(Excerpts from a dataset)
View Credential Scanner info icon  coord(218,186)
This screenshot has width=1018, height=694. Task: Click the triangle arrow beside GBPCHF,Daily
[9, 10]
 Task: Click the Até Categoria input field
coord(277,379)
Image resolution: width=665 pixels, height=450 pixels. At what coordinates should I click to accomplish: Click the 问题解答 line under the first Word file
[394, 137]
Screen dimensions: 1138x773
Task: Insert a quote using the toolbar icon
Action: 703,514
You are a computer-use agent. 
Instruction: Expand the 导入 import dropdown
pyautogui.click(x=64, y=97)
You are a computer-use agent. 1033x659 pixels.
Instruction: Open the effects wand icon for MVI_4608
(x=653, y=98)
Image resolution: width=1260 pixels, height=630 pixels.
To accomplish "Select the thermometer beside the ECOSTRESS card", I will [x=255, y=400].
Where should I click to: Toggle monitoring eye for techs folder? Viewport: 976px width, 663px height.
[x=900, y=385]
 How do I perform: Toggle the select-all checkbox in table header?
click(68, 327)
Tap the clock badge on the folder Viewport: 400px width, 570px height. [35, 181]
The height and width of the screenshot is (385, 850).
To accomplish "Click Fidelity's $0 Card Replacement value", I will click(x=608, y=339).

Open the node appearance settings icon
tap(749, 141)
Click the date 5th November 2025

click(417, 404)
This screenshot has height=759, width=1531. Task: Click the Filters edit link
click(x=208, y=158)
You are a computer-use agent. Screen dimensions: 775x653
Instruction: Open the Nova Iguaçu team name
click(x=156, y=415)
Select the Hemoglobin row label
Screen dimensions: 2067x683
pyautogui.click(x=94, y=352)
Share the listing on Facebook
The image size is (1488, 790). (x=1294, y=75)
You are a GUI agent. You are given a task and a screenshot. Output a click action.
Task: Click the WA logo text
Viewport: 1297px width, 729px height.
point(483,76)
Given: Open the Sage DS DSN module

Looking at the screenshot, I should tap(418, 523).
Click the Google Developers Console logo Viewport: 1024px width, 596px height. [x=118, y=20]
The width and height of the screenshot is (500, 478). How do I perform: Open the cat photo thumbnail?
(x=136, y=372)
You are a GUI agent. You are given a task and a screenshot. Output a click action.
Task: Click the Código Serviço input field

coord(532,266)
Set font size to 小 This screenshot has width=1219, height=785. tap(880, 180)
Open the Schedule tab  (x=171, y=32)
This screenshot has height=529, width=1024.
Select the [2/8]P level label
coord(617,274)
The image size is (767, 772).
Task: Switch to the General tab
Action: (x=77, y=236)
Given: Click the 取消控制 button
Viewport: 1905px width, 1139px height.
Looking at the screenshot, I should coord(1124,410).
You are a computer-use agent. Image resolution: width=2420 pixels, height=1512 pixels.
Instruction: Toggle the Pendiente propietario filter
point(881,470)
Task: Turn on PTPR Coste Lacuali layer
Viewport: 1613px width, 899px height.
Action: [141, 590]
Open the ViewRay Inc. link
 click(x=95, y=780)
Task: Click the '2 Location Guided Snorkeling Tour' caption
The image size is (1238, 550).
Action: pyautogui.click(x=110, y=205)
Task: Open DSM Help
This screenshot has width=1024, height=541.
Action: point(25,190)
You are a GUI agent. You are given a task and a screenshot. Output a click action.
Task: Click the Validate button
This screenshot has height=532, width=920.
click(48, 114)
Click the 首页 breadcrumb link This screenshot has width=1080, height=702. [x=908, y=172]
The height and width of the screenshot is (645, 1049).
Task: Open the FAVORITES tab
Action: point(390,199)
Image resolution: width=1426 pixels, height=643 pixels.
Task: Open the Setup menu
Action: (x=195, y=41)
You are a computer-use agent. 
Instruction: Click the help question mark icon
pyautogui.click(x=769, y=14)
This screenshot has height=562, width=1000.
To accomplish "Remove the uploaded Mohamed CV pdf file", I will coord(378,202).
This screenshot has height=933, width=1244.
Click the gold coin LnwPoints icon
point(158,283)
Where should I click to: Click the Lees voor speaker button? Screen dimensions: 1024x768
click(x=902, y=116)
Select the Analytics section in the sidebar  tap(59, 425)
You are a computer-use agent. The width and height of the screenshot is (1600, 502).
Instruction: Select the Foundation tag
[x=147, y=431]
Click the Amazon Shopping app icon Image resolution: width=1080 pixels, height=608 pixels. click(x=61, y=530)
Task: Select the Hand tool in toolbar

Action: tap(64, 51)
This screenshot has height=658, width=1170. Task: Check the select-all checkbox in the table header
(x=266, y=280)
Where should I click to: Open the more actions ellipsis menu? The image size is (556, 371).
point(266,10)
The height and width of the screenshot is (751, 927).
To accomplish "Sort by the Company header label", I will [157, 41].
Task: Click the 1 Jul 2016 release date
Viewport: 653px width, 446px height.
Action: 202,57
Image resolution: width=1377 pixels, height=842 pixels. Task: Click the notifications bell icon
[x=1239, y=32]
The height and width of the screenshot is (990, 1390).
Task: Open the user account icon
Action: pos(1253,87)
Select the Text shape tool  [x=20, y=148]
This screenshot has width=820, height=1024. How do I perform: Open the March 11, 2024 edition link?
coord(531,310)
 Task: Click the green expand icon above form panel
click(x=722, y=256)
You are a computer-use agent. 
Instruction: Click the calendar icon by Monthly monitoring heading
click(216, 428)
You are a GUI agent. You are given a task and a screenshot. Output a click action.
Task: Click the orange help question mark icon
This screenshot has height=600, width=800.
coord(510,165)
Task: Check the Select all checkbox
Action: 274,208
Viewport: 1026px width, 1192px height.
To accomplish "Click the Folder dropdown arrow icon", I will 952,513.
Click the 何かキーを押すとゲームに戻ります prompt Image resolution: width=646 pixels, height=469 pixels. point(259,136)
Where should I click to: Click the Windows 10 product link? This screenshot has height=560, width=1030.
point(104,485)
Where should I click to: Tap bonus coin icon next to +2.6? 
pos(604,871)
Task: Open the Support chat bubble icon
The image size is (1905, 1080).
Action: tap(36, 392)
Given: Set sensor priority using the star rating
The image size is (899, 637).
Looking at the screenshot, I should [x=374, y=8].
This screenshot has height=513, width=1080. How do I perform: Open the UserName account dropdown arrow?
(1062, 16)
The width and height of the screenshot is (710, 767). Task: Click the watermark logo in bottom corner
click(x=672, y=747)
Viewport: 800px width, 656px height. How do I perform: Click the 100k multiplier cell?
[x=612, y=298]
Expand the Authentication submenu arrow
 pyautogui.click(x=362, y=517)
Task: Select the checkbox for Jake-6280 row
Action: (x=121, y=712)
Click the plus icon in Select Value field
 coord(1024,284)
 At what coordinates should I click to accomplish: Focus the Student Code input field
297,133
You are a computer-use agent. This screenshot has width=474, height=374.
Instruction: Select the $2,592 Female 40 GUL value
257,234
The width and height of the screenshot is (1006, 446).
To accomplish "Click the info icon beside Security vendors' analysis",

> [What to produce]: Your answer should be the lines above from the one containing "This screenshot has width=1018, height=694." through the one containing "Image resolution: width=1260", copied exactly and with both ends kept.

> [Reply]:
This screenshot has width=1018, height=694. Task: Click the triangle arrow beside GBPCHF,Daily
[9, 10]
 Task: Click the Até Categoria input field
coord(277,379)
Image resolution: width=665 pixels, height=450 pixels. At what coordinates should I click to accomplish: Click the 问题解答 line under the first Word file
[394, 137]
Screen dimensions: 1138x773
Task: Insert a quote using the toolbar icon
Action: 703,514
You are a computer-use agent. 
Instruction: Expand the 导入 import dropdown
pyautogui.click(x=64, y=97)
You are a computer-use agent. 1033x659 pixels.
Instruction: Open the effects wand icon for MVI_4608
(x=653, y=98)
Image resolution: width=1260 pixels, height=630 pixels.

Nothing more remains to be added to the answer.